Auch der älteste Bruder Arthur Wollsteiner wurde mit seiner Ehefrau Selma geb. Monschke nach Theresienstadt deportiert, am 5. August 1942. Selma Wollsteiner wurde dort am 4. Februar 1943 ermordet. Arthur Wollsteiner überlebte das Lager und kehrte anschließend nach Berlin zurück. Er starb hier am 7. Juli 1949. Arthur und Berta Wollsteiner hatten keine Kinder.

Der Zugangsweg der Bände in den Bestand der Zentral- und Landesbibliothek ist unklar. Die Objekte wurden nach Kriegsende als „Geschenke“ eingearbeitet. Als Lieferantenangabe ist im Zugangsbuch lediglich der in der Nachkriegszeit inflationär verwendete Lieferant „Kulturamt“ sowie das Bücherlager der Berliner Stadtbibliothek genannt. In der Vermögenserklärung vom 29. August 1942 gab Martin Wollsteiner ca. 70 Bücher an.
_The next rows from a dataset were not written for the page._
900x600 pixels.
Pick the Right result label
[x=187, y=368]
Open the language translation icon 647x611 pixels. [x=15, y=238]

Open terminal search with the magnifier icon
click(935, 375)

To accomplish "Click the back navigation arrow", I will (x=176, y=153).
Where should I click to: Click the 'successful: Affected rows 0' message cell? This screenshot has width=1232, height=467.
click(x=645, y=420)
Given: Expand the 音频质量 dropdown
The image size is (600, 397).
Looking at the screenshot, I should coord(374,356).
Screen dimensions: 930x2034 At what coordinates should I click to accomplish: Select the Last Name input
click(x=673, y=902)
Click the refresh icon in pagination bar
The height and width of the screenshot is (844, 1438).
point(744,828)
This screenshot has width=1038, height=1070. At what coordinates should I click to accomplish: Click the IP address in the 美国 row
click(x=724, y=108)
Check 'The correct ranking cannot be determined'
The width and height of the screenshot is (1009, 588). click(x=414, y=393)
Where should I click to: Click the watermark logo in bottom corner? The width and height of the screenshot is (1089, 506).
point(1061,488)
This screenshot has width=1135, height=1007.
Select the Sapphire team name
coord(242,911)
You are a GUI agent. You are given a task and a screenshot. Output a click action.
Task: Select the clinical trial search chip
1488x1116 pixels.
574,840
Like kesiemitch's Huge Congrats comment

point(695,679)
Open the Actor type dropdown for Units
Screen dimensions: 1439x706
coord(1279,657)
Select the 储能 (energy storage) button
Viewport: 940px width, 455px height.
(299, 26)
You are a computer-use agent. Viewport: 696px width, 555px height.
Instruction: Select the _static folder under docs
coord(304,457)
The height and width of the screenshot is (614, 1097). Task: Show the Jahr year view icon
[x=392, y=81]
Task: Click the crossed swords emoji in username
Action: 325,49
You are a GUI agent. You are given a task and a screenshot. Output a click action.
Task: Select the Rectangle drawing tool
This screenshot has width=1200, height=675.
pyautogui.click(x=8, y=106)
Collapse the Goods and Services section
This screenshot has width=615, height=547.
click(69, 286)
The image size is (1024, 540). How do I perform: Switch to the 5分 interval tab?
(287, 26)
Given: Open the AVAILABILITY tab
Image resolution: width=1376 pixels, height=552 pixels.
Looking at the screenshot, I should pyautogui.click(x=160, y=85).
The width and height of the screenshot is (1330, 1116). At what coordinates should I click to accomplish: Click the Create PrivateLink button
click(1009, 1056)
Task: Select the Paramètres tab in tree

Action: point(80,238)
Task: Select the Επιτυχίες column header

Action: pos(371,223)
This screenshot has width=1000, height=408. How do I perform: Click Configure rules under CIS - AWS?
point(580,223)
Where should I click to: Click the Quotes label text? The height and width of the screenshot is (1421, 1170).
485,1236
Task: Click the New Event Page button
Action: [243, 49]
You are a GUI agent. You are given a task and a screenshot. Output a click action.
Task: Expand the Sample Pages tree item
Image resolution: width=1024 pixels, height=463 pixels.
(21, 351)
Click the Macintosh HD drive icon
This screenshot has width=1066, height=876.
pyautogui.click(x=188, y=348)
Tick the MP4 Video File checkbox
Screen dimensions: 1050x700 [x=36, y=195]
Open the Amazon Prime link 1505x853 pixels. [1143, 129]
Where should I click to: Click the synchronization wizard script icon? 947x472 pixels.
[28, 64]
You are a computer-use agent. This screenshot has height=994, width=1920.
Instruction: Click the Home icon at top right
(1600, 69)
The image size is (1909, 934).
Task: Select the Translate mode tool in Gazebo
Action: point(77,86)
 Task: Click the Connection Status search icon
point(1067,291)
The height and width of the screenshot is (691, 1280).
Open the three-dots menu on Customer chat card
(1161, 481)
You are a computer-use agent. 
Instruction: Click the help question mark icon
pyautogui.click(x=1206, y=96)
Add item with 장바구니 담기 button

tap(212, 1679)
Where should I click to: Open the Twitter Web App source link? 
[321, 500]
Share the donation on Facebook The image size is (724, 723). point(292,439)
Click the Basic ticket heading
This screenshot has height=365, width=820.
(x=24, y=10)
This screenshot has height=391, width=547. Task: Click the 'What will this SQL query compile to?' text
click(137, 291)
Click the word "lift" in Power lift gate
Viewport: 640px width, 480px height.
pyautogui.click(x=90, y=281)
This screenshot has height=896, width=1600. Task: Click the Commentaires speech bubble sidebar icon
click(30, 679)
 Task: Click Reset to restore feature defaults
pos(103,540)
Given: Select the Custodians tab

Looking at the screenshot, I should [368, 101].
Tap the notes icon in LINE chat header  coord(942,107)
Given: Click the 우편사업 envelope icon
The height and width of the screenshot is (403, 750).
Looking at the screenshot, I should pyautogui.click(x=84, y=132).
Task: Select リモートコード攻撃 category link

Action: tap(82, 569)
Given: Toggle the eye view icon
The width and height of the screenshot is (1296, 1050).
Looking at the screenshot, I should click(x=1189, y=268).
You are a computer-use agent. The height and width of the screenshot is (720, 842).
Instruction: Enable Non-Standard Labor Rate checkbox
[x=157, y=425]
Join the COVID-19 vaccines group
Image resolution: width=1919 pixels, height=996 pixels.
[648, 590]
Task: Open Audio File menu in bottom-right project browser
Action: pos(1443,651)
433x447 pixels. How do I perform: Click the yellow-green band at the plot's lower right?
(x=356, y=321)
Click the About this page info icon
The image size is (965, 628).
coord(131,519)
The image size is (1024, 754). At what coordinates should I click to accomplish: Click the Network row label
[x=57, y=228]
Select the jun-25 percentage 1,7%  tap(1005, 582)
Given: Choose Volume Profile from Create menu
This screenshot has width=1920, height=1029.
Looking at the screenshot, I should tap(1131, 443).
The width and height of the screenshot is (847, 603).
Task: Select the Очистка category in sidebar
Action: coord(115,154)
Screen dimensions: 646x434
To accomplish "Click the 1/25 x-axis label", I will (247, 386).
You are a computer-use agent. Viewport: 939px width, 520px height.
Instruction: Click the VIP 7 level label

Die Taxierung der Bücher erfolgte durch den Buchhändler Max Niederlechner, der am 19. Oktober 1942 angab, die Bücher für 100.- Reichsmark an den Antiquar Gustav Schmidt verkauft zu haben. Das Antiquariat Gustav Schmidt befand sich in der Katharinenstraße 19 in Berlin-Halensee, nur etwa 10 Gehminuten von der Hektorstr. 16, der letzten Wohnung von Dr. Martin Wollsteiner entfernt. Da die beiden bisher im Bestand der Berliner Stadtbibliothek identifizierten Bücher aus dem vormaligen Eigentum von Dr. Martin Wollsteiner nicht als Kauferwerbungen eingearbeitet wurden, ist es unwahrscheinlich, dass diese beiden Bände Teil der an Schmidt verkauften Bücher waren. Eine Überprüfung der Kauf-Zugänge der Berliner Stadtbibliothek von 1942 bis 1949 weist keine Zugänge des Antiquariats Gustav Schmidt aus.